AUFGABE>
Übernimm die Rezension zu „Awaken, My Love!“ von Childish Gambino vollständig und wortgetreu.

Childish Gambino
„Awaken, My Love!“
Das lang ersehnte Frank-Ocean-Meisterwerk ist da! Und es kommt von Donald Glover, der Funk und Soul für sich entdeckt hat.
Wie gut muss ein Album sein, damit Questlove nachts um vier bei D’Angelo anruft, um ihm zu erzählen, dass gerade die Musikgeschichte neu geschrieben werden muss? Die Antwort lautet: So gut wie dieses glänzende Funk-Monstrum, dass Donald Glover alias Childish Gambino uns am Freitag vorgelegt hat. Die elf Songs von “AWAKEN, MY LOVE!”, die bisweilen an D’Angelos eigenes Comeback-Album BLACK MESSIAH erinnern, sind bis ins letzte Detail perfekt instrumentiert und ausgearbeitet. Das zärtliche Glockenspiel im Intro von „Me And Your Mama“ wird von sägenden Gitarren und schallendem Gelächter durchbrochen, Basslines, scheppernde Drums und allerhand Geklimper fallen übereinander her, und im Zentrum steht eine Dreiviertelstunde der Zeremonienmeister Glover.

BEREITGESTELLTE DATEN>
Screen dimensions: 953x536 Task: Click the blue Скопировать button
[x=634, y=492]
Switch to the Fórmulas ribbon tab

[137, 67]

ERGEBNIS>
Childish Gambino
„Awaken, My Love!“
Das lang ersehnte Frank-Ocean-Meisterwerk ist da! Und es kommt von Donald Glover, der Funk und Soul für sich entdeckt hat.
Wie gut muss ein Album sein, damit Questlove nachts um vier bei D’Angelo anruft, um ihm zu erzählen, dass gerade die Musikgeschichte neu geschrieben werden muss? Die Antwort lautet: So gut wie dieses glänzende Funk-Monstrum, dass Donald Glover alias Childish Gambino uns am Freitag vorgelegt hat. Die elf Songs von “AWAKEN, MY LOVE!”, die bisweilen an D’Angelos eigenes Comeback-Album BLACK MESSIAH erinnern, sind bis ins letzte Detail perfekt instrumentiert und ausgearbeitet. Das zärtliche Glockenspiel im Intro von „Me And Your Mama“ wird von sägenden Gitarren und schallendem Gelächter durchbrochen, Basslines, scheppernde Drums und allerhand Geklimper fallen übereinander her, und im Zentrum steht eine Dreiviertelstunde der Zeremonienmeister Glover.